### Records
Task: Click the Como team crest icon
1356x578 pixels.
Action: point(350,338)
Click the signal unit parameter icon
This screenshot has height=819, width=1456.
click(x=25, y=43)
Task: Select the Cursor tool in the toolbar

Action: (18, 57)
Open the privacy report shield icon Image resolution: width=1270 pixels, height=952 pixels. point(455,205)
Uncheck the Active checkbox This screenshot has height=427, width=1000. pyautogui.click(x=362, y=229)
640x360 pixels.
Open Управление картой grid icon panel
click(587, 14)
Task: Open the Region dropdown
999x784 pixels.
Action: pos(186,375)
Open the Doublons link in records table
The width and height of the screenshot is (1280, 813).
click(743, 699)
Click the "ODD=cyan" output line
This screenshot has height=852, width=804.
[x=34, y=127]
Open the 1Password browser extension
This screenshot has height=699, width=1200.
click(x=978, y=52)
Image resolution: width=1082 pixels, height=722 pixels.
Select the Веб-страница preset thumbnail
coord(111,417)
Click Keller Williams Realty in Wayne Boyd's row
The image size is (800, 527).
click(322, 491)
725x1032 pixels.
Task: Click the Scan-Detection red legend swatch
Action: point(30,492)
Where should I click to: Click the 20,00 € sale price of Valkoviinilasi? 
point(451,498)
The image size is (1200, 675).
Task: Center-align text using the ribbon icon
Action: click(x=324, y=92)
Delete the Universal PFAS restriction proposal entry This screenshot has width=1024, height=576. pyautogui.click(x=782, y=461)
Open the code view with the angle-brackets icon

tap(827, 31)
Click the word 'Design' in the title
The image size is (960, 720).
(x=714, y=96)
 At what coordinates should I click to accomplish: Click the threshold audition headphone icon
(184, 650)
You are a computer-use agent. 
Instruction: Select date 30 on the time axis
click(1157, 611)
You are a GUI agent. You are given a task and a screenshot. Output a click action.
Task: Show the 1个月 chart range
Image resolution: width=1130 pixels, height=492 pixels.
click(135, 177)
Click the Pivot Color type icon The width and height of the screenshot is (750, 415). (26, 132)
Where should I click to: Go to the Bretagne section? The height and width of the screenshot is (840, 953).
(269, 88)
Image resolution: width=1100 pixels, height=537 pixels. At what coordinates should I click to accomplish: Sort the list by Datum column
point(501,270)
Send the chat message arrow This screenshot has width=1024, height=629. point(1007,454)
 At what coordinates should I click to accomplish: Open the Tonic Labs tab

### Exercise objective
Return precisely the lines of the records, starting with the line that holds "Delete the Universal" and ending with the last one.

### Final answer
Delete the Universal PFAS restriction proposal entry This screenshot has width=1024, height=576. pyautogui.click(x=782, y=461)
Open the code view with the angle-brackets icon

tap(827, 31)
Click the word 'Design' in the title
The image size is (960, 720).
(x=714, y=96)
 At what coordinates should I click to accomplish: Click the threshold audition headphone icon
(184, 650)
You are a computer-use agent. 
Instruction: Select date 30 on the time axis
click(1157, 611)
You are a GUI agent. You are given a task and a screenshot. Output a click action.
Task: Show the 1个月 chart range
Image resolution: width=1130 pixels, height=492 pixels.
click(135, 177)
Click the Pivot Color type icon The width and height of the screenshot is (750, 415). (26, 132)
Where should I click to: Go to the Bretagne section? The height and width of the screenshot is (840, 953).
(269, 88)
Image resolution: width=1100 pixels, height=537 pixels. At what coordinates should I click to accomplish: Sort the list by Datum column
point(501,270)
Send the chat message arrow This screenshot has width=1024, height=629. point(1007,454)
 At what coordinates should I click to accomplish: Open the Tonic Labs tab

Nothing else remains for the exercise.